They tell you not to POAS….But seriously……
3DP5DT I POAS and nada….
They tell you not to POAS….But seriously……
3DP5DT I POAS and nada….
Just a quick update:
So after a couple months of set backs we are finally a go for our FET! Feels like that took forever!
If there is one thing fertility treatments will teach you it is patience……..Patience and how to be a lunatic…….
We were hoping February would be our month…..Finally….We have been waiting since our cancelled cycle in December but alas it wasn’t meant to be this month……again
Dr. S (our RE) was dead set he wanted me to do a HSG Test (he wanted to make sure there was no fluid leaking from my tubes as this could have caused my December miscarriage) and since you can’t do this test in the same cycle as a FET our hands were tied…..and so we wait.
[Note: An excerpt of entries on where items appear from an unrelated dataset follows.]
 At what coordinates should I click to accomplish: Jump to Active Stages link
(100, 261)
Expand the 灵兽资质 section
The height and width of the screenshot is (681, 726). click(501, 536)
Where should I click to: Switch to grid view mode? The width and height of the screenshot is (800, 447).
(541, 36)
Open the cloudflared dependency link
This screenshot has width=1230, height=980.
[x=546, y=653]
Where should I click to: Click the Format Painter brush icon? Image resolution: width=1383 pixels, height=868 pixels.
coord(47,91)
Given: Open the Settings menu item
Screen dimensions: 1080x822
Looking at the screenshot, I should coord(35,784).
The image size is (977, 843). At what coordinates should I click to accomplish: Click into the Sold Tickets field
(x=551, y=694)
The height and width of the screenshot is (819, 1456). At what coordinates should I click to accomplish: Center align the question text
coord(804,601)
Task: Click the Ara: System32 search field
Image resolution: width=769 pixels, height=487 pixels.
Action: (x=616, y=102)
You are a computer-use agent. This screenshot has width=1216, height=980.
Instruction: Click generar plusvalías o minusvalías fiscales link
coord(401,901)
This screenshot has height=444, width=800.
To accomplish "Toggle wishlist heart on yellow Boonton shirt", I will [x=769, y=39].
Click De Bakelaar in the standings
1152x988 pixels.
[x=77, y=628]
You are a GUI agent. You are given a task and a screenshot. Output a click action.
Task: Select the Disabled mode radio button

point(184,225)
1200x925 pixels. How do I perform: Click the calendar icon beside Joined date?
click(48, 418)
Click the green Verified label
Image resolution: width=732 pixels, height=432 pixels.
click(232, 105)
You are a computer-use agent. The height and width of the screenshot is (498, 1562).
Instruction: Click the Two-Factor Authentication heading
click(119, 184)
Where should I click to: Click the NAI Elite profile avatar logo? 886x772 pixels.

I am sorry to leave off my last post where I did……
Sooooo……After the positive HPT…….
I almost passed out…..WTF WTF WTF……..How did this happen??
Well I know HOW it happened, I just couldn’t believe that some how it did!
It was 7pm at night….too late to call the clinic…..I went downstairs and told Shane…..Best moment of my life…..The look of pure joy and love on his face was priceless…..he kept saying “are you sure?” “is this real?” We didn’t sleep much that night and I was up at 6am to drive to the clinic to get blood work done!
Later that day my Beta test came back at 948! It was a bit surreal…..I was still spotting but my Nurse said don’t worry about it unless it is a lot of bright red……I was told to come back in a few days for another Beta.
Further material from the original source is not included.